Es sabido que Dios, en su infinita sabiduría, muchas veces compensa la fealdad física de algunas de sus criaturas dotándolas de relevantes cualidades morales e intelectuales. Sin embargo, a Fernando VII, además de hacerlo feo («ese narizotas, cara de pastel», lo llamaban), lo hizo vil, falto de escrúpulos, rencoroso, miserable y taimado. (...) Ya, de príncipe, se veía venir, aunque destacara más su zafia simpatía, su populachera llaneza, cuando acudía de incógnito a tabernas y colmaos para refocilarse con rameras baratas y trasegar vinazo en compañía de arrieros y majos.
La familia de Carlos IV (retratada inmisericordemente por Goya en el famoso óleo) era un hervidero de ambiciones, de rencillas y de odios. Exceptuando al padre, un bendito que no se enteraba de nada, todos conspiraban contra todos, y la puñalada trapera y la zancadilla eran moneda cotidiana. Y mientras tanto, el interés de España, postergado como siempre. El príncipe Fernando despreciaba a su padre y odiaba a su madre y a Godoy. El caso es que, en su impaciencia por heredar el trono, se enredó en tratos secretos con los ingleses y preparó un golpe de Estado contra su padre. Cuando lo descubrieron, imploró el perdón paterno y, para demostrar la sinceridad de su arrepentimiento, delató a sus partidarios. El buenazo del rey lo perdonó.

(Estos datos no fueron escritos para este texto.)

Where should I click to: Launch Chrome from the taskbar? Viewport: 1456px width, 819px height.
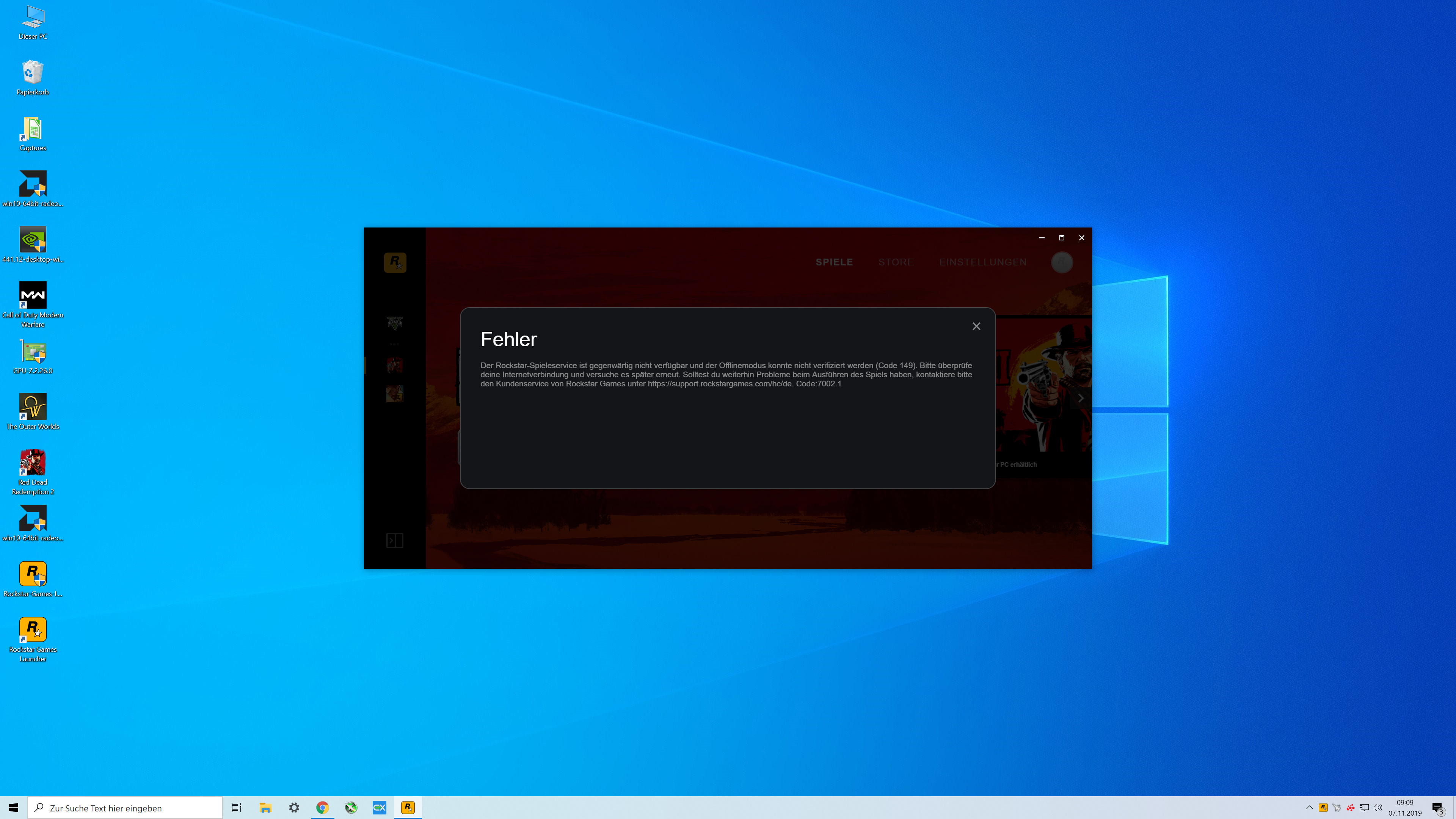pyautogui.click(x=323, y=807)
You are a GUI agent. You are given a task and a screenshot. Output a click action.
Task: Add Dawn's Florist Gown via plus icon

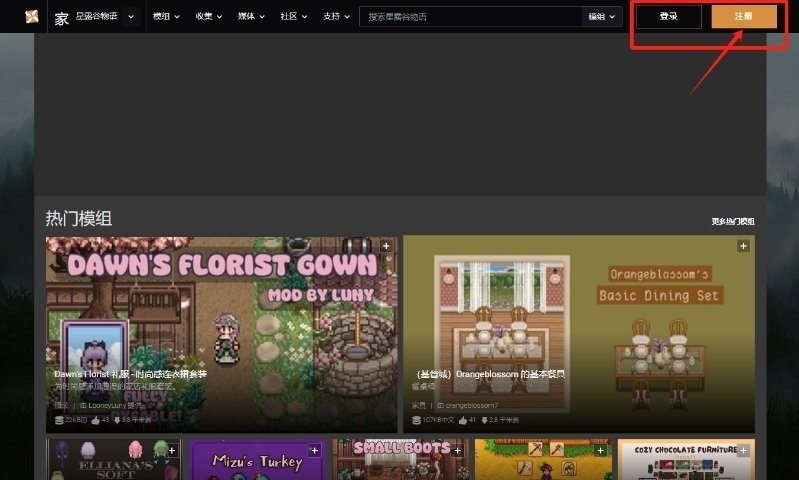point(386,246)
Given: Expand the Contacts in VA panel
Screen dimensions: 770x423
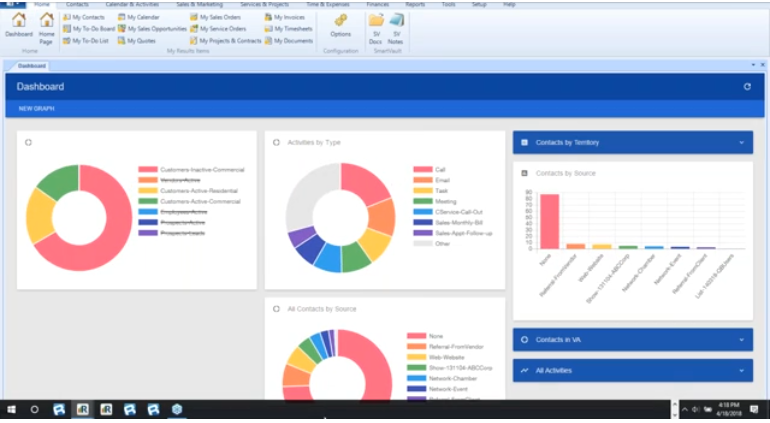Looking at the screenshot, I should pyautogui.click(x=632, y=340).

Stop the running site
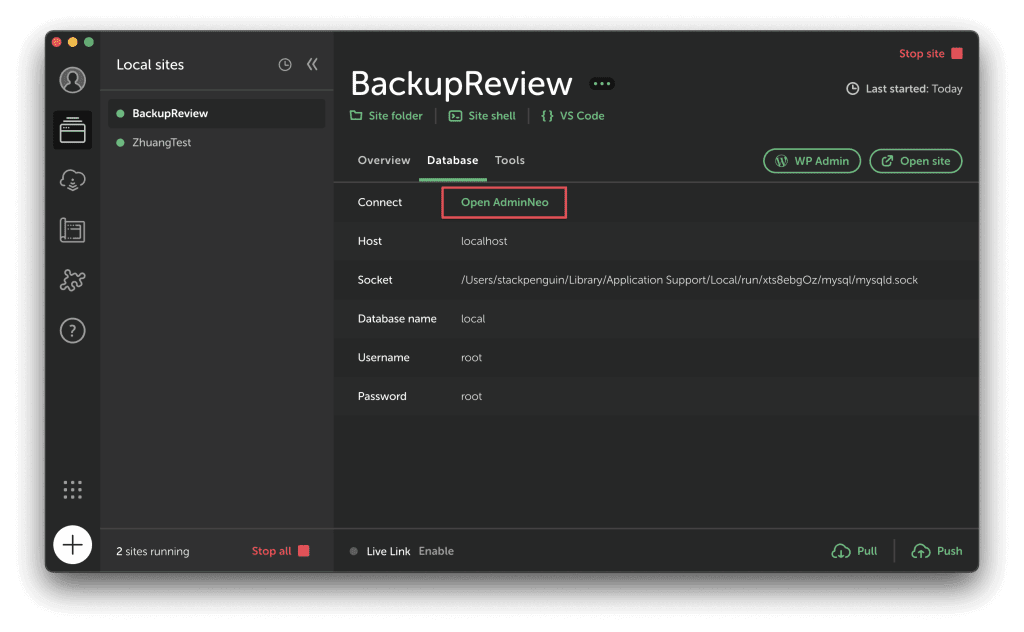coord(930,54)
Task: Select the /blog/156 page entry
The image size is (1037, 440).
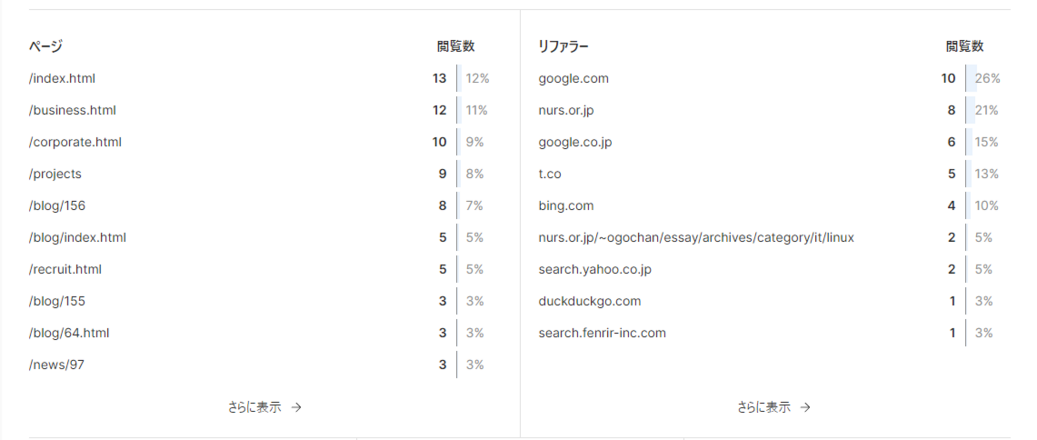Action: point(58,206)
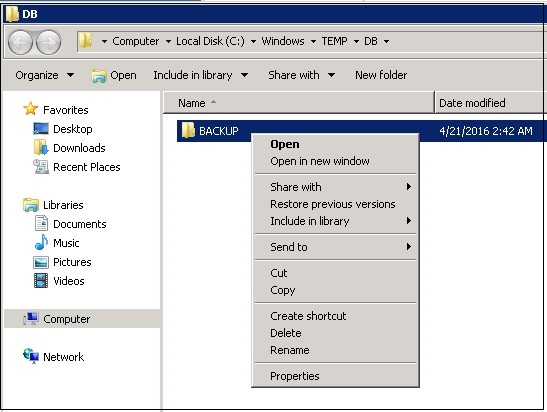The image size is (547, 412).
Task: Click the New folder toolbar button
Action: click(381, 75)
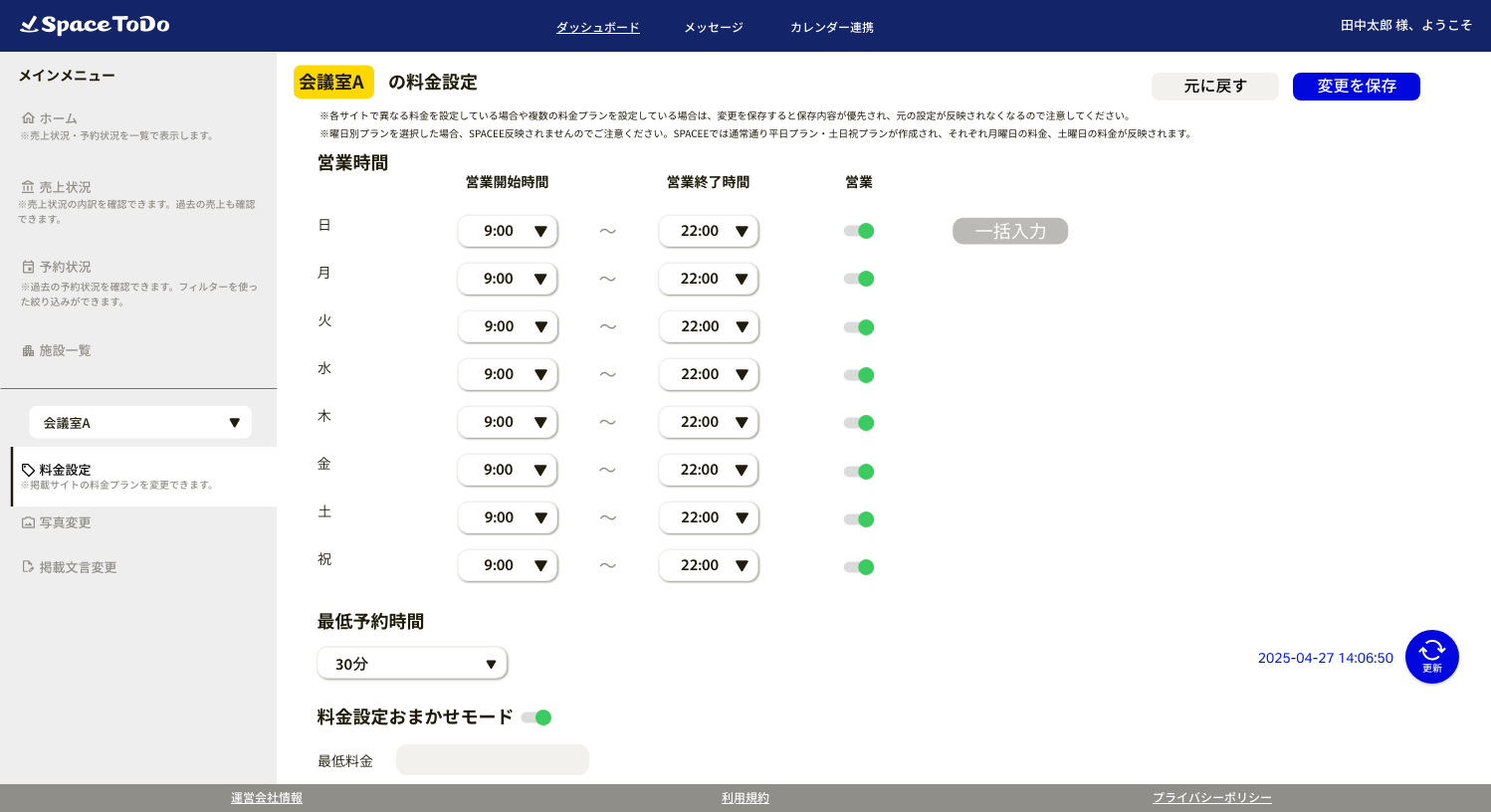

Cuando Manuel Godoy descubrió las intenciones de Napoleón de ocupar el país, le vio las orejas al lobo y decidió enviar a los reyes a Sevilla, por si había que ponerlos a salvo en el extranjero. Agitadores a sueldo de Fernando soliviantaron a la plebe para que se amotinara e impidiera a los reyes abandonar su residencia en el Real Sitio de Aranjuez. Este «motín de Aranjuez» culminó con el asalto y saqueo de la casa de Godoy por el populacho o por el heroico pueblo en armas, según se mire. (...) Tras los acontecimientos, Napoleón convocó en Bayona a la familia real. El rey, la reina, el príncipe y Godoy comparecieron prestamente, abyectos y serviles, y representaron de buena gana la vergonzosa comedia que Napoleón les iba dictando: Fernando VII y Carlos IV abdicaban a favor de Napoleón, y éste, a su vez, traspasaba la corona de España a su hermano José Bonaparte. El asunto parecía discurrir según el guión preparado por el corso cuando en Madrid surgió un imprevisto que lo echó todo a rodar. Cuando las tropas francesas sacaban del palacio real al infante Francisco de Paula para llevarlo a Francia estalló un motín popular. Era el dos de mayo de 1808, el Dos de Mayo famoso. Al heroico pueblo en armas se unieron algunos destacamentos del ejército y los capitanes del parque de artillería Daóiz y Velarde. Goya retrató magistralmente dos escenas de aquella jornada: la carga de los mercenarios egipcios a sueldo de los franceses, los mamelucos, en la Puerta del Sol, y los fusilamientos de la Moncloa de aquella misma noche, a la luz de los faroles. La guerra de la Independencia había comenzado.
ESLAVA GALÁN, J.: Historia de España para escépticos (adaptación).